Bess is a 5-year-old, black-and-white Staffordshire Terrier. In other words, Bess is a Pit Bull. Well, technically she is some amalgamation of dog breeds that produced a square head, a sweet face, and an eminently charming disposition. What proportions or percentages of heritage created Bess is almost impossible to guess. She had a sort of a long, squat body and floppy ears – she could never pass breed standards to be considered a Staffy. She is a dog. A pretty special dog.
Through a variety of circumstances, all outside of her control, Bess was with us at Nevada Humane Society for quite a while. As a result of her tenure, and in much larger part due to her incredible sweetness, most of us at NHS were instantly and forever smitten by this mess of a dog. She’d practically climb you to deliver huge wet kisses, and she’d barrel into you to get as close as she possibly could. Bess must be a believer that physical distance equates with emotional distance and she wants to leave no question how she feels. She loves you, she loves everybody.

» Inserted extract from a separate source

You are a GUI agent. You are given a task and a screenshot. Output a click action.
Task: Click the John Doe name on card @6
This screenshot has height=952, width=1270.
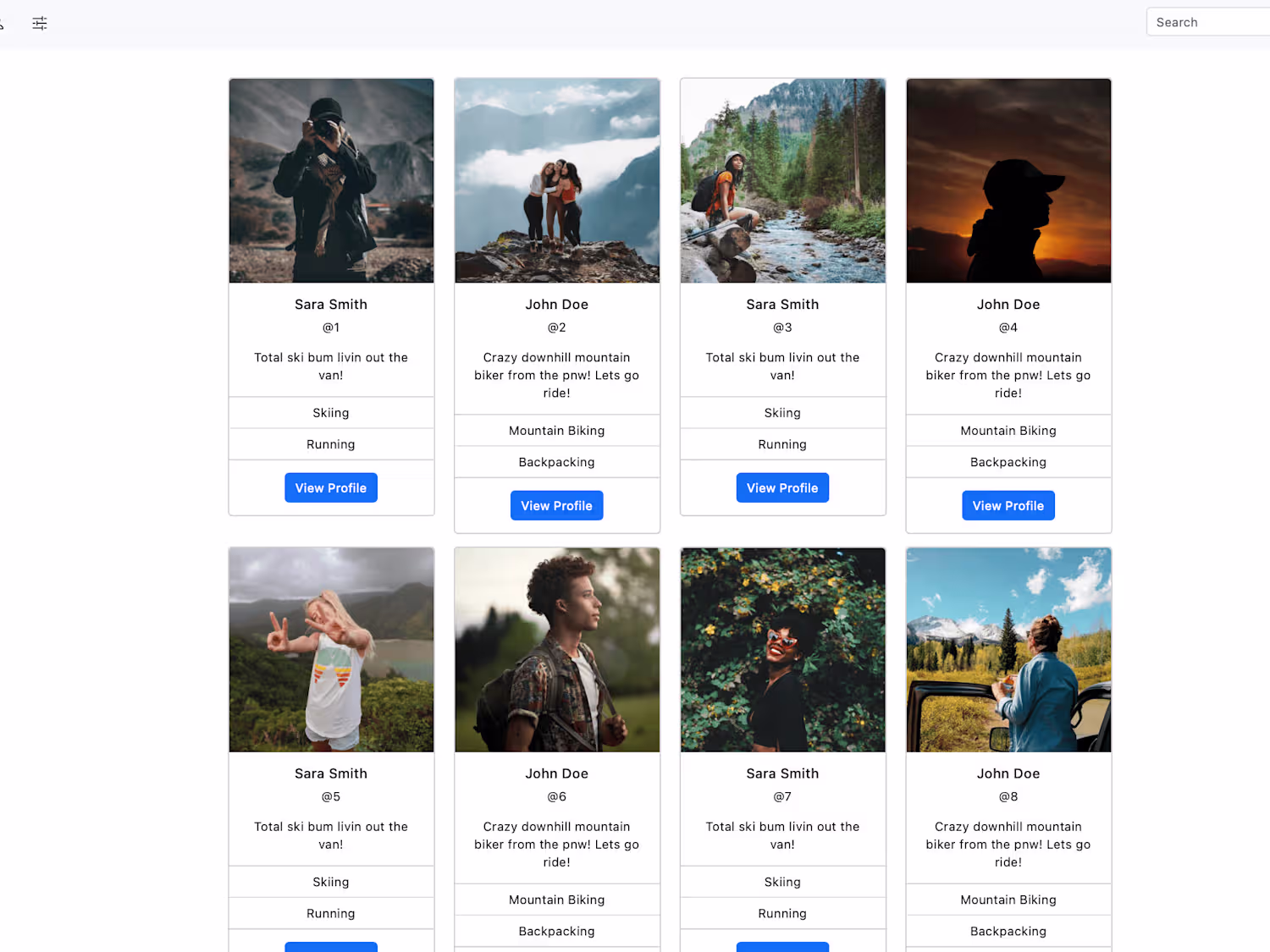(x=557, y=773)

Bess is a little older and labeled a Pit Bull and—in spite of her incredible demeanor–she stayed with us for longer than she deserved (NHS has a stunningly low average length of stay of 13 days for dogs). As demonstrated in a letter to this paper printed just last week, Pit Bulls have a reputation. Certainly there have been some pretty ugly incidents recently and these events help contribute to the negative perception of what has been described as “America’s dog. “
As is typically wise in these situations, it is best to review the facts. According to the American Temperament Testing Society, 90% of dogs labeled as Pit Bulls (typically a conglomeration of a number of different breeds and mixes) passed their evaluation–a far higher “passing” rate than many other breeds. At the end of the day, NHS treats every dog as an individual. Each dog is evaluated using the most effective, predictive behavior assessment available. Any dogs who show profound human or animal aggression are not made available for adoption. NHS considers the dual obligations of saving pet’s lives and keeping our community safe to be our most sacrosanct responsibilities.
Data on the issue of dog bites and aggression is hard to come by. Data is almost impossible to uniformly and accurately collect. Both sides shout loud and present often questionable statistics. Here’s the skinny as far as I see it, and I see a lot of dogs. Work hard to educate yourself, teach your kids how to prevent dog bites, train your dog to have good manners, adopt from reputable sources, spay and neuter your pets, and help create a safe community for everyone. In my experience, there is no good or bad dog breed; there are dogs with a variety of innate and environmental variables, just like you and me. Not for nothing, but I have done this for a long time and I have been bitten three times. It was never by a Pit Bull.
Bess went to a great family. That family got a great dog. I don’t know about you, but I am celebrating. Special thanks to the Reno Aces for helping Bess find a home. She was adopted at the ballpark thanks to our home team, an incredible volunteer named Shelly, and a staff member named Sam. The Aces won that night.